Copy out these items word for word, everything from the start of the items down to the line containing "coord(46,405)", both ends included.

Items from a pointing dataset
--- BEGIN ---
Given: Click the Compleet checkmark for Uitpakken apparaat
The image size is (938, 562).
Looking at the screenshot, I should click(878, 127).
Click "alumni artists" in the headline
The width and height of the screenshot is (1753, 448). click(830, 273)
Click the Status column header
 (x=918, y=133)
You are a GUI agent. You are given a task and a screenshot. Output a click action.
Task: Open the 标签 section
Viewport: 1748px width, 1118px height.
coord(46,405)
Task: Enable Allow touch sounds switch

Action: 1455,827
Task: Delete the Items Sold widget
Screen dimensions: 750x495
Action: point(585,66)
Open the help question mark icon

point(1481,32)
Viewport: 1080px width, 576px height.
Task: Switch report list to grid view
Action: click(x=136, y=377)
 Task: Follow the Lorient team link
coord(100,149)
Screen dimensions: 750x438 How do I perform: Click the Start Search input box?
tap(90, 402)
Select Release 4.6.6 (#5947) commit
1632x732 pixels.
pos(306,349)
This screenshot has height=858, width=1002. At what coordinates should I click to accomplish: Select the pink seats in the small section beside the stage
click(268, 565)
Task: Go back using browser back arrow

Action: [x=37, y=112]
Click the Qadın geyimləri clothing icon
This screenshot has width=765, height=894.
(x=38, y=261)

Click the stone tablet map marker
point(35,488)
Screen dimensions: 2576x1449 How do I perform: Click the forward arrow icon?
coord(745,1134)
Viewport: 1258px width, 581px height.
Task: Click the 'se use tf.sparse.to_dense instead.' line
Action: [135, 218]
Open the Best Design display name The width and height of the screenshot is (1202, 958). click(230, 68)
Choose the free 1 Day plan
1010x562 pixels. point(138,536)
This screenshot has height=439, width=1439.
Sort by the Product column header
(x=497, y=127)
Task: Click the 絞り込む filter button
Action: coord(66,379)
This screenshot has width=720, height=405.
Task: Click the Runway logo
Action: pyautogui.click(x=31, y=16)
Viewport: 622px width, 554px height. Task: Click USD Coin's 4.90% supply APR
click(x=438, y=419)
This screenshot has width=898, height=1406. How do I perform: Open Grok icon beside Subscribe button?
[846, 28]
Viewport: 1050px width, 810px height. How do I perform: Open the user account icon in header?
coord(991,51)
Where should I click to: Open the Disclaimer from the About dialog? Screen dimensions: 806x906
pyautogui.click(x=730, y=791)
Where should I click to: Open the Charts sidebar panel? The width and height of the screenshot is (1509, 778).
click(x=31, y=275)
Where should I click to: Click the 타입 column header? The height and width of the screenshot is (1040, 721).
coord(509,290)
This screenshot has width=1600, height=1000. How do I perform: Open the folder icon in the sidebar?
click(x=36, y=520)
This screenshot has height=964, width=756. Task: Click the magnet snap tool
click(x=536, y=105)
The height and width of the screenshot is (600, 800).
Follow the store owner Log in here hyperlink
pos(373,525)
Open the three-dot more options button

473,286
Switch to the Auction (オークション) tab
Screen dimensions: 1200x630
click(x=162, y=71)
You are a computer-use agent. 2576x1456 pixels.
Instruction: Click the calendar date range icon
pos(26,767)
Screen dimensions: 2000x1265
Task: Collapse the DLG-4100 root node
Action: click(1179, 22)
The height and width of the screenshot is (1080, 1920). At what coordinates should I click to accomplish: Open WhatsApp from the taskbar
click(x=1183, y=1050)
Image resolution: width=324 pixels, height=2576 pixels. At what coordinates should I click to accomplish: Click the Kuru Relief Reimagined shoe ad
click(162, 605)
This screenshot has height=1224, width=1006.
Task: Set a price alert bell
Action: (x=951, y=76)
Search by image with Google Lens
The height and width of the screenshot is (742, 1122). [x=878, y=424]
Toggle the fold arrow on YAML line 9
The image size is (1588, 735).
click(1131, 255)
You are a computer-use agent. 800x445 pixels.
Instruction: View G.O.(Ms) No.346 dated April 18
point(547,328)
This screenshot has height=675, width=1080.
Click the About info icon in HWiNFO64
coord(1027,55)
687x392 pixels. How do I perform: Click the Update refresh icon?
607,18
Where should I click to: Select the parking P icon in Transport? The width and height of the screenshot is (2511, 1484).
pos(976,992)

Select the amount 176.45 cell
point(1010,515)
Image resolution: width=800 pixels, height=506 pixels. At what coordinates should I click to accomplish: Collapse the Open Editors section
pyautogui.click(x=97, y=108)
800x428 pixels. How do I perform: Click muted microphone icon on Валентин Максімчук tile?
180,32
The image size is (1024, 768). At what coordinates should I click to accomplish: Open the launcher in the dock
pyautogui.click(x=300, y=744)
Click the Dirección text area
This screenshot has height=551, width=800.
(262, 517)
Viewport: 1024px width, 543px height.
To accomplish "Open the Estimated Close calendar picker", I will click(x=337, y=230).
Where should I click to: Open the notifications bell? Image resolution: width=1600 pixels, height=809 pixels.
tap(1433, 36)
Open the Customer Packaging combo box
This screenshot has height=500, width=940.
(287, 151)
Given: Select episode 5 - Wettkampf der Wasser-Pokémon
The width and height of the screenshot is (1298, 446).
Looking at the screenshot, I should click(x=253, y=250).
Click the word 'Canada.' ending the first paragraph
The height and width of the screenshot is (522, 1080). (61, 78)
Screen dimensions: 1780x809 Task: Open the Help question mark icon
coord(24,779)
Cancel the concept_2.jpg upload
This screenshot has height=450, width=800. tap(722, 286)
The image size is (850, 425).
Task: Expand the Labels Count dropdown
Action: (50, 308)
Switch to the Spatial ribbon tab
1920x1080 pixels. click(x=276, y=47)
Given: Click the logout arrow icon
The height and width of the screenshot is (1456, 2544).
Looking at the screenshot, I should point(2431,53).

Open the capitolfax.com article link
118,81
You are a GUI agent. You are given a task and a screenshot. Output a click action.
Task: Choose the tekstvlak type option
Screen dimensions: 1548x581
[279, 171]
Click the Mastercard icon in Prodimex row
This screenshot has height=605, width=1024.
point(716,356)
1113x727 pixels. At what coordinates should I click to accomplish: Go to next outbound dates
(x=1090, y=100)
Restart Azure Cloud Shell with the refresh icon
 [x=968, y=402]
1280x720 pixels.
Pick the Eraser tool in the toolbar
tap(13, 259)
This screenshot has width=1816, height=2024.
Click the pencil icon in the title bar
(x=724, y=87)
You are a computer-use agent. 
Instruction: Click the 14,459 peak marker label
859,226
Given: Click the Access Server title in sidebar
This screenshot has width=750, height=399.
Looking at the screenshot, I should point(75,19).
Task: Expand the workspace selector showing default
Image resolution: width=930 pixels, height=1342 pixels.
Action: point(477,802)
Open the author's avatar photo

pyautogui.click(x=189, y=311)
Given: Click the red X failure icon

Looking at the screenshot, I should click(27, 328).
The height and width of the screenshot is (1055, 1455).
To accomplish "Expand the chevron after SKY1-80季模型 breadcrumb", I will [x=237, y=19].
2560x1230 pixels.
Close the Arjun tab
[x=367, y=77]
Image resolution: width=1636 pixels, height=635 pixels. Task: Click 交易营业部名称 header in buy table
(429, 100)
--- END ---
Task output
Given: Click the Compleet checkmark for Uitpakken apparaat
The image size is (938, 562).
Looking at the screenshot, I should click(878, 127).
Click "alumni artists" in the headline
The width and height of the screenshot is (1753, 448). click(830, 273)
Click the Status column header
 (x=918, y=133)
You are a GUI agent. You are given a task and a screenshot. Output a click action.
Task: Open the 标签 section
Viewport: 1748px width, 1118px height.
coord(46,405)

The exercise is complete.